NOTES TO CONDENSED CONSOLIDATED FINANCIAL STATEMENTS
(UNAUDITED)
PART I
1. BASIS OF PRESENTATION
The accompanying unaudited condensed consolidated financial statements
reflect, in the opinion of management, all adjustments (consisting only of
normal, recurring adjustments) necessary to present fairly the financial
position, results of operations and cash flows of the Company. Certain
information and footnote disclosures normally included in financial
statements prepared in accordance with generally accepted accounting
principles have been condensed or omitted pursuant to rules and regulations
promulgated by the Securities and Exchange Commission. These statements
should be read in conjunction with the audited financial statements and
notes thereto for the years ended January 31, 1996, 1997, and 1998 included
in the Company's Prospectus, dated May 20, 1998 on file with the
Commission.
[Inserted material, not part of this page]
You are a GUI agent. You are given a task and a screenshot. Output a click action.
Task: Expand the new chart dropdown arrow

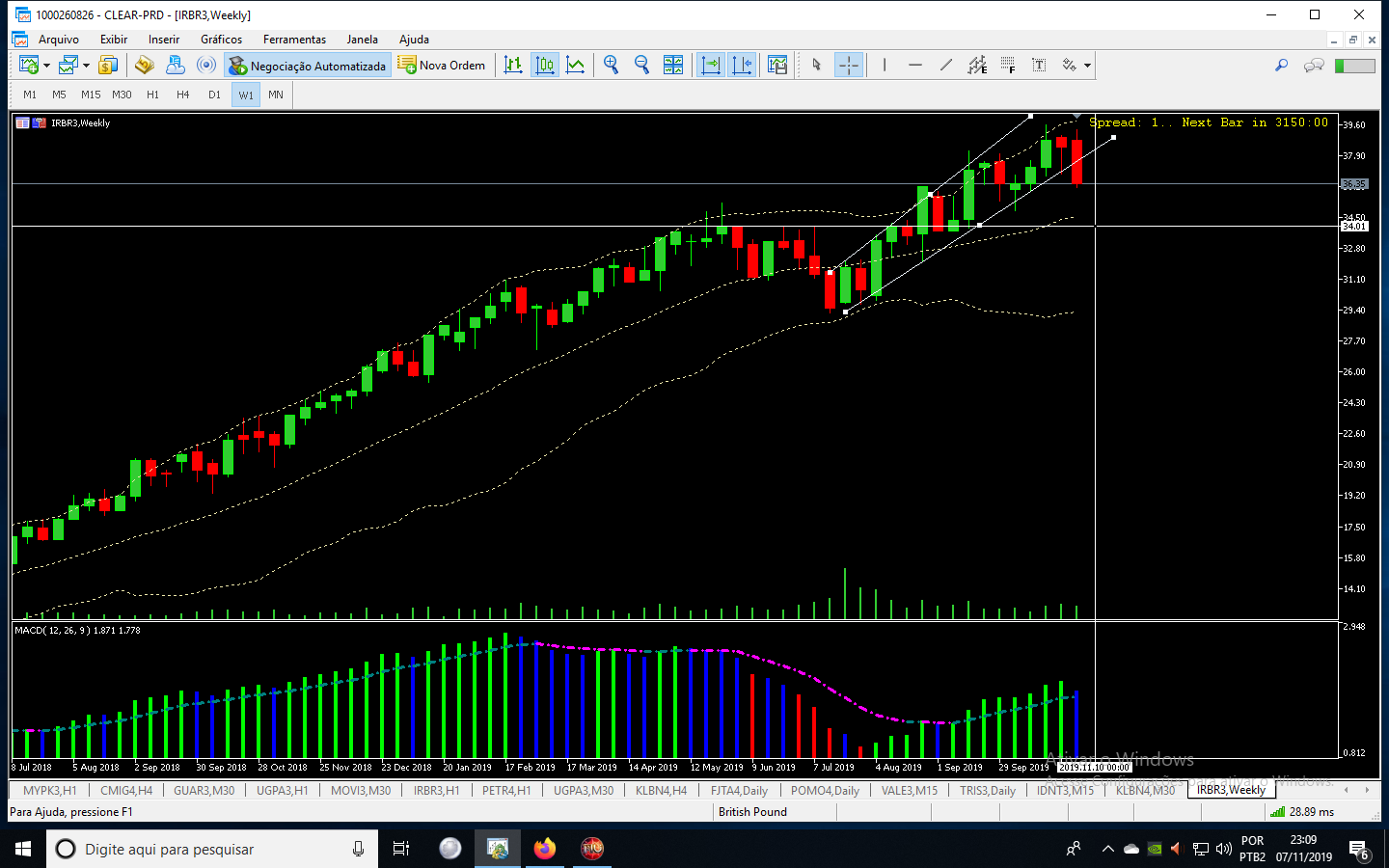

The results of operations for the interim periods shown herein
are not necessarily indicative of the results to be expected for any future
interim period or for the entire year.
The Company adopted Statement of Position No. 97-2, "Software Revenue
Recognition" (SOP 97-2) for all software license transactions entered into
by the Company subsequent to January 31, 1998. The adoption of SOP 97-2
did not have a material impact on the Company's revenues and earnings for
the three month period ended April 30, 1998.
2. EARNINGS PER SHARE
Basic earnings per share is computed by using the weighted average
number of shares of common stock outstanding during each period. Diluted
earnings per share is computed using the weighted average number of shares
of common stock outstanding during each period, and common equivalent
shares consisting of stock options (using the treasury stock method).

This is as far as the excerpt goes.